La hausse des prix va-t-elle faire sombrer les espoirs à moyen terme de Biden pour les démocrates ? | Politique américaine

Dans les jours qui ont précédé la publication du dernier rapport sur l’inflation du département américain du Travail, la Maison Blanche a tenté de dégonfler les attentes. Les responsables de la Maison Blanche ont déclaré qu’ils s’attendaient à ce que le taux d’inflation de mars soit « extraordinairement élevé » en raison de la hausse des prix de l’essence, largement due à la guerre en Ukraine.

Malheureusement pour Joe Biden et ses collègues démocrates, ils avaient raison. Le rapport sur l’inflation, publié mardi, a montré que les prix aux États-Unis avaient augmenté de 8,5 % entre mars 2021 et mars 2022, le plus haut niveau d’inflation aux États-Unis depuis 1981.

La Maison Blanche a tenté de minimiser les inquiétudes l’année dernière en arguant que les hausses de prix étaient causées par la pandémie de coronavirus et se révéleraient « transitoires ». Maintenant, plus d’un an après que les vaccins sont devenus largement disponibles, les démocrates se demandent comment aider les familles aux prises avec le poids de l’inflation. Les centristes et les progressistes avertissent qu’à moins que les démocrates ne proposent un plan efficace, les républicains pourraient être sur la voie d’une victoire historique en novembre.

Les perspectives des démocrates aux élections de mi-mandat étaient déjà jugées au mieux ternes. Le parti du président perd généralement des sièges, en particulier à la Chambre, à mi-mandat. Les démocrates ont très peu de marge d’erreur, compte tenu de leurs faibles majorités. La cote d’approbation de Biden, dans les 40 depuis des mois, n’aide pas les choses.

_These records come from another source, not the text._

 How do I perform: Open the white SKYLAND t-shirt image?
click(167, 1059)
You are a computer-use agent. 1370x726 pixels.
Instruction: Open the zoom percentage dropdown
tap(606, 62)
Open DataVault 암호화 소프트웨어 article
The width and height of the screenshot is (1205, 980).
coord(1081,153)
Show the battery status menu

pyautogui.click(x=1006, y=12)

Les républicains sont clairement conscients des opportunités qui s’offrent à eux. Mardi, quelques heures après la publication du rapport sur l’inflation, le chef de la minorité au Sénat, Mitch McConnell, a déclaré que « l’humeur des républicains est meilleure qu’elle ne l’était en 1994 » – lorsque le parti a renversé huit sièges au Sénat et obtenu un réseau de 54 sièges à la Chambre.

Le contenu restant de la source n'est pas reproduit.